Work required: Number each line of the entries below as a list item, leaving out the blank lines.

________________

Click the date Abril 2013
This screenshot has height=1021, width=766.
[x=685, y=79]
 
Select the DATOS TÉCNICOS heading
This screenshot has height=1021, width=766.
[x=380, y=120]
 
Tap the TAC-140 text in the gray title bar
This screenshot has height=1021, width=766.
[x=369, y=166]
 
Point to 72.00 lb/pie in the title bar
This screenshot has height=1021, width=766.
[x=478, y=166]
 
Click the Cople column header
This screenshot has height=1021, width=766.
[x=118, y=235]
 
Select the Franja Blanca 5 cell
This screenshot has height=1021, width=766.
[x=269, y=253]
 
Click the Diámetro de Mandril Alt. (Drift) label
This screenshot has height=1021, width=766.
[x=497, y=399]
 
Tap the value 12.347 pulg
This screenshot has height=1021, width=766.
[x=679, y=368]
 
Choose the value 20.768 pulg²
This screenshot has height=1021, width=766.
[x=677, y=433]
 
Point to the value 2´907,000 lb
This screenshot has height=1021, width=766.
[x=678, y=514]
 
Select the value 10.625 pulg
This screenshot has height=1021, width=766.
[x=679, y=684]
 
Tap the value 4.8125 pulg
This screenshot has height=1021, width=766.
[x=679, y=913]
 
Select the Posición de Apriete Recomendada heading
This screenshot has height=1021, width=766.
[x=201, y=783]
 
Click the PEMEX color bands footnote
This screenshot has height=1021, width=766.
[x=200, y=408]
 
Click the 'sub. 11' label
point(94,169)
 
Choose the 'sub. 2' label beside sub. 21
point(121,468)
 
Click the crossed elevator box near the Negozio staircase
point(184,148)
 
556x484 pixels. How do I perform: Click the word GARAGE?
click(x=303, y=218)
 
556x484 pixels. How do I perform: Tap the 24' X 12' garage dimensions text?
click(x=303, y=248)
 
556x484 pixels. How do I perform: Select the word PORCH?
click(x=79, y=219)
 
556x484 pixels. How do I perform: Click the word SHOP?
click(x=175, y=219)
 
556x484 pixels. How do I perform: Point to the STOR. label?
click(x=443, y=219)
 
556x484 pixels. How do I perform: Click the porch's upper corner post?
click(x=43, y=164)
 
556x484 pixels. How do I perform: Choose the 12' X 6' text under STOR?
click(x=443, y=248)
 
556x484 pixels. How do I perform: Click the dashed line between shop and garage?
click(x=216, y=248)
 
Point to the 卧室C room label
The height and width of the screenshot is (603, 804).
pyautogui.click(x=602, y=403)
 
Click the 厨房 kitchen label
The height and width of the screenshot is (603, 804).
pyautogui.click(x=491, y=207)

________________

Exercise response:
1. Click the date Abril 2013
2. This screenshot has height=1021, width=766.
3. [x=685, y=79]
4. Select the DATOS TÉCNICOS heading
5. This screenshot has height=1021, width=766.
6. [x=380, y=120]
7. Tap the TAC-140 text in the gray title bar
8. This screenshot has height=1021, width=766.
9. [x=369, y=166]
10. Point to 72.00 lb/pie in the title bar
11. This screenshot has height=1021, width=766.
12. [x=478, y=166]
13. Click the Cople column header
14. This screenshot has height=1021, width=766.
15. [x=118, y=235]
16. Select the Franja Blanca 5 cell
17. This screenshot has height=1021, width=766.
18. [x=269, y=253]
19. Click the Diámetro de Mandril Alt. (Drift) label
20. This screenshot has height=1021, width=766.
21. [x=497, y=399]
22. Tap the value 12.347 pulg
23. This screenshot has height=1021, width=766.
24. [x=679, y=368]
25. Choose the value 20.768 pulg²
26. This screenshot has height=1021, width=766.
27. [x=677, y=433]
28. Point to the value 2´907,000 lb
29. This screenshot has height=1021, width=766.
30. [x=678, y=514]
31. Select the value 10.625 pulg
32. This screenshot has height=1021, width=766.
33. [x=679, y=684]
34. Tap the value 4.8125 pulg
35. This screenshot has height=1021, width=766.
36. [x=679, y=913]
37. Select the Posición de Apriete Recomendada heading
38. This screenshot has height=1021, width=766.
39. [x=201, y=783]
40. Click the PEMEX color bands footnote
41. This screenshot has height=1021, width=766.
42. [x=200, y=408]
43. Click the 'sub. 11' label
44. point(94,169)
45. Choose the 'sub. 2' label beside sub. 21
46. point(121,468)
47. Click the crossed elevator box near the Negozio staircase
48. point(184,148)
49. 556x484 pixels. How do I perform: Click the word GARAGE?
50. click(x=303, y=218)
51. 556x484 pixels. How do I perform: Tap the 24' X 12' garage dimensions text?
52. click(x=303, y=248)
53. 556x484 pixels. How do I perform: Select the word PORCH?
54. click(x=79, y=219)
55. 556x484 pixels. How do I perform: Click the word SHOP?
56. click(x=175, y=219)
57. 556x484 pixels. How do I perform: Point to the STOR. label?
58. click(x=443, y=219)
59. 556x484 pixels. How do I perform: Click the porch's upper corner post?
60. click(x=43, y=164)
61. 556x484 pixels. How do I perform: Choose the 12' X 6' text under STOR?
62. click(x=443, y=248)
63. 556x484 pixels. How do I perform: Click the dashed line between shop and garage?
64. click(x=216, y=248)
65. Point to the 卧室C room label
66. The height and width of the screenshot is (603, 804).
67. pyautogui.click(x=602, y=403)
68. Click the 厨房 kitchen label
69. The height and width of the screenshot is (603, 804).
70. pyautogui.click(x=491, y=207)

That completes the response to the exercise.